GIVEN REQUEST:
Render every line of the following data as a JSON list of strings, one string per line, leaving out blank lines.

Element lookup data
● ● ● ● ● ● ●

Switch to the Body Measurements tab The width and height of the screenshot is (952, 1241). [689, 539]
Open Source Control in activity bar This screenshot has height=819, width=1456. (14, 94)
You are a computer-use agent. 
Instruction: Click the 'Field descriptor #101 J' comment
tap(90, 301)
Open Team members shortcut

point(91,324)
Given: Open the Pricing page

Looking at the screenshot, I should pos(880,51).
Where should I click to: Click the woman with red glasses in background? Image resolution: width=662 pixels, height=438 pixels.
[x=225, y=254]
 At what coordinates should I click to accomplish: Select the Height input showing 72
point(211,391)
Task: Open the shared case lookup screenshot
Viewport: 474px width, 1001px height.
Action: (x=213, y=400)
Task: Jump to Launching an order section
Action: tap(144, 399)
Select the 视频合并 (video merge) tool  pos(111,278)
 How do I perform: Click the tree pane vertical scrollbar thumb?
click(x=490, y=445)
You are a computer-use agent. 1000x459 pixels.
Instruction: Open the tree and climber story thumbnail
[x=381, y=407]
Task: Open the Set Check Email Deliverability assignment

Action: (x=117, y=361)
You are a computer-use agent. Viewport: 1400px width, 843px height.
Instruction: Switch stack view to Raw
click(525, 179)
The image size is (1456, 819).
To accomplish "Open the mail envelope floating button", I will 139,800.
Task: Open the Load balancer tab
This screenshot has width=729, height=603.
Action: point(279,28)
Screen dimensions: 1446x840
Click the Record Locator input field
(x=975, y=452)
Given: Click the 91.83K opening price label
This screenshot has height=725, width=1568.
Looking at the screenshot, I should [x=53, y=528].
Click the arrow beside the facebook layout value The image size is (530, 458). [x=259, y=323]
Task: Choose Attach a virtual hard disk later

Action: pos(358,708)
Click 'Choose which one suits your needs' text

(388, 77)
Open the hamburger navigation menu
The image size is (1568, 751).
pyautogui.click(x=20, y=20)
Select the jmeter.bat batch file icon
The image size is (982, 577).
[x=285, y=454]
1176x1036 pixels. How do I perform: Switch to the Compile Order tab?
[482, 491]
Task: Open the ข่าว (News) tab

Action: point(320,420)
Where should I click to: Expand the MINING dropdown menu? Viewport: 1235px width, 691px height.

● ● ● ● ● ● ●

THE OUTPUT:
[
  "Switch to the Body Measurements tab The width and height of the screenshot is (952, 1241). [689, 539]",
  "Open Source Control in activity bar This screenshot has height=819, width=1456. (14, 94)",
  "You are a computer-use agent. ",
  "Instruction: Click the 'Field descriptor #101 J' comment",
  "tap(90, 301)",
  "Open Team members shortcut",
  "point(91,324)",
  "Given: Open the Pricing page",
  "Looking at the screenshot, I should pos(880,51).",
  "Where should I click to: Click the woman with red glasses in background? Image resolution: width=662 pixels, height=438 pixels.",
  "[x=225, y=254]",
  " At what coordinates should I click to accomplish: Select the Height input showing 72",
  "point(211,391)",
  "Task: Open the shared case lookup screenshot",
  "Viewport: 474px width, 1001px height.",
  "Action: (x=213, y=400)",
  "Task: Jump to Launching an order section",
  "Action: tap(144, 399)",
  "Select the 视频合并 (video merge) tool  pos(111,278)",
  " How do I perform: Click the tree pane vertical scrollbar thumb?",
  "click(x=490, y=445)",
  "You are a computer-use agent. 1000x459 pixels.",
  "Instruction: Open the tree and climber story thumbnail",
  "[x=381, y=407]",
  "Task: Open the Set Check Email Deliverability assignment",
  "Action: (x=117, y=361)",
  "You are a computer-use agent. Viewport: 1400px width, 843px height.",
  "Instruction: Switch stack view to Raw",
  "click(525, 179)",
  "The image size is (1456, 819).",
  "To accomplish \"Open the mail envelope floating button\", I will 139,800.",
  "Task: Open the Load balancer tab",
  "This screenshot has width=729, height=603.",
  "Action: point(279,28)",
  "Screen dimensions: 1446x840",
  "Click the Record Locator input field",
  "(x=975, y=452)",
  "Given: Click the 91.83K opening price label",
  "This screenshot has height=725, width=1568.",
  "Looking at the screenshot, I should [x=53, y=528].",
  "Click the arrow beside the facebook layout value The image size is (530, 458). [x=259, y=323]",
  "Task: Choose Attach a virtual hard disk later",
  "Action: pos(358,708)",
  "Click 'Choose which one suits your needs' text",
  "(388, 77)",
  "Open the hamburger navigation menu",
  "The image size is (1568, 751).",
  "pyautogui.click(x=20, y=20)",
  "Select the jmeter.bat batch file icon",
  "The image size is (982, 577).",
  "[x=285, y=454]",
  "1176x1036 pixels. How do I perform: Switch to the Compile Order tab?",
  "[482, 491]",
  "Task: Open the ข่าว (News) tab",
  "Action: point(320,420)",
  "Where should I click to: Expand the MINING dropdown menu? Viewport: 1235px width, 691px height."
]